CAP theorem is frequently misapplied by engineers as a permanent, binary constraint, when in reality it only governs system behavior during an active network partition. PACELC closes this gap by asserting that even when the network is healthy (else), a system must still choose between minimizing response Latency and guaranteeing strong Consistency. This is not a philosophical distinction—it maps directly to real replication topology decisions: does a write return to the client after being durably committed to a quorum of replicas (PC/EC, e.g., traditional Spanner-style commits), or does it return as soon as it hits the local/leader node while replication happens asynchronously (PA/EL, e.g., Cassandra with LOCAL_QUORUM reads on async DCs)?

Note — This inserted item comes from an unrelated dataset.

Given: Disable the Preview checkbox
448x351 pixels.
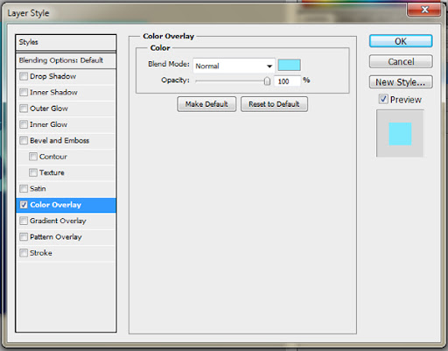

The four resulting classifications are commonly denoted as PA/EL and PC/EC (the two dominant real-world quadrants), with PA/EC and PC/EL existing but being rare due to their poor cost/benefit tradeoffs:
PA/EL: Prioritizes availability during a partition and latency otherwise. Dynamo-style systems (Cassandra, Riak) fall here—reads/writes complete fast against whatever replica is reachable, with reconciliation (read repair, hinted handoff) happening out-of-band.PC/EC: Prioritizes consistency both during a partition and in normal operation. Systems built on Raft/Paxos (etcd, Spanner, CockroachDB) fall here—every write pays the latency cost of a quorum round-trip, even when the network is perfectly healthy, because consistency is non-negotiable.PA/ECandPC/EL: Theoretically possible but architecturally awkward—e.g., a system that is strongly consistent during a partition but loose otherwise contradicts its own guarantees and is rarely implemented deliberately.
The critical engineering insight is that the EL/EC choice is a tunable, per-operation decision in many modern databases rather than a fixed architectural property. Systems like DynamoDB, Cosmos DB, and Cassandra expose consistency levels (eventual, session, bounded-staleness, strong) that let operators dial the L-vs-C tradeoff per query, effectively letting a single deployment straddle multiple PACELC quadrants simultaneously depending on workload. This is why capacity planning and SLO design must account for PACELC at the query level, not just the cluster level—a service advertising p99 latency targets must know which consistency mode each hot-path query is running under, since a switch from local-quorum to global-strong consistency can add one or more WAN round-trips independent of any partition event.
PACELC also reframes how engineers should reason about multi-region active-active deployments. A common failure mode is architects designing for CAP’s partition-availability tradeoff (correctly choosing AP for a Dynamo-style store) while ignoring that the same system, under normal healthy-network conditions, still imposes a latency tax for any consistency stronger than eventual—e.g., cross-region QUORUM reads in Cassandra will incur inter-DC RTT even with zero packet loss. Ignoring the EL/EC axis leads to under-provisioned latency budgets and mis-set client timeouts that only manifest as tail-latency incidents long after the system has passed partition-tolerance testing.